──────── Document section

Skip to content

DOCUMENTATION COVERAGE BY PACKAGE - PRIORITIZATION GUIDE

Phase 5 Package-Level Priorities

HIGH PRIORITY (Phases 1-4)

1. codex_ml/ - CRITICAL

  • Undocumented Items: 1,940
  • Files: 439
  • Coverage: 51.5%
  • Priority: P0
  • Rationale: Largest package, core ML functionality
  • Effort: ~161 pre-commits (48% of total)
  • Key Areas:
  • data/ - Data loading and preprocessing
  • modeling/ - Model architectures
  • training/ - Training loops
  • checkpointing/ - Model persistence
  • reward_models/ - RL reward models

2. codex/ - HIGH

  • Undocumented Items: 551
  • Files: 257
  • Coverage: 75.5%
  • Priority: P0
  • Rationale: Core application package, user-facing
  • Effort: ~46 pre-commits (14% of total)
  • Key Areas:
  • zendesk/ - CRM integrations
  • evidence/ - Evidence tracking
  • plans/ - Planning system
  • rag/ - RAG pipeline

3. training/ - HIGH

  • Undocumented Items: 130
  • Files: 17
  • Coverage: 36.0%
  • Priority: P0
  • Rationale: Critical for ML operations, poor coverage
  • Effort: ~11 pre-commits (3% of total)

4. mcp/ - MEDIUM-HIGH

  • Undocumented Items: 123
  • Files: 60
  • Coverage: 62.6%
  • Priority: P1
  • Rationale: MCP protocol implementation
  • Effort: ~10 pre-commits (3% of total)

────────────────
──────── Data section

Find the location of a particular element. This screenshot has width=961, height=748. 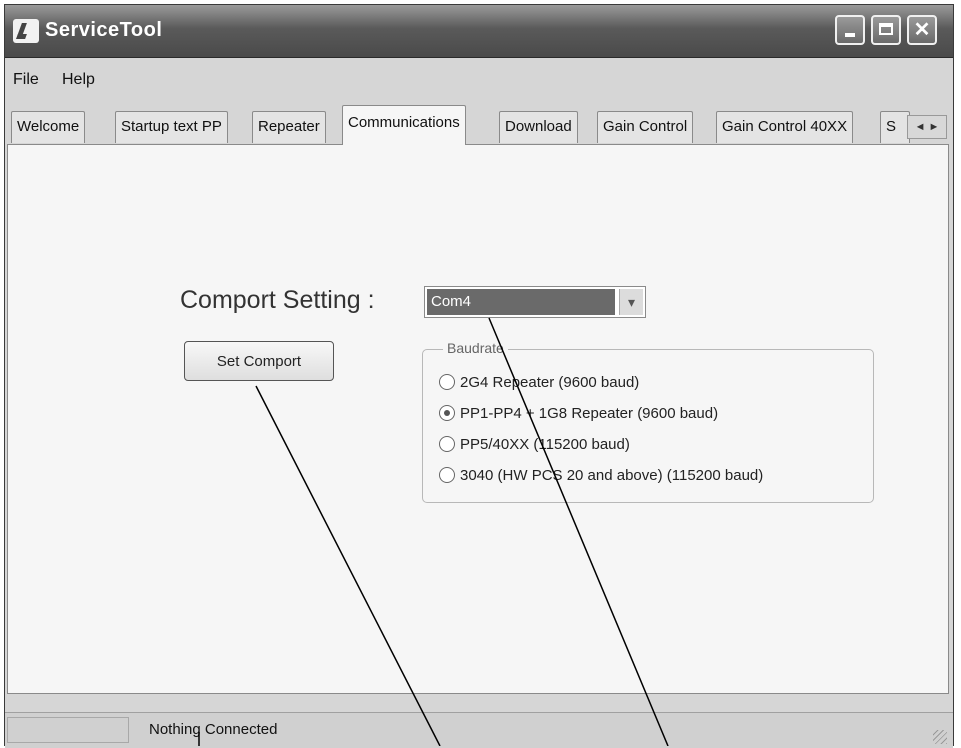

baudrate-option-3040: 3040 (HW PCS 20 and above) (115200 baud) is located at coordinates (601, 475).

────────────────

■ Written task
Answer these questions using the documentation coverage guide above, one per line:
(a) How many files does the codex_ml/ package contain?
(b) What coverage percentage does the guide give for the training/ package?
(c) Which priority level is assigned to the mcp/ package?

■ Answer box
(a) 439
(b) 36.0%
(c) P1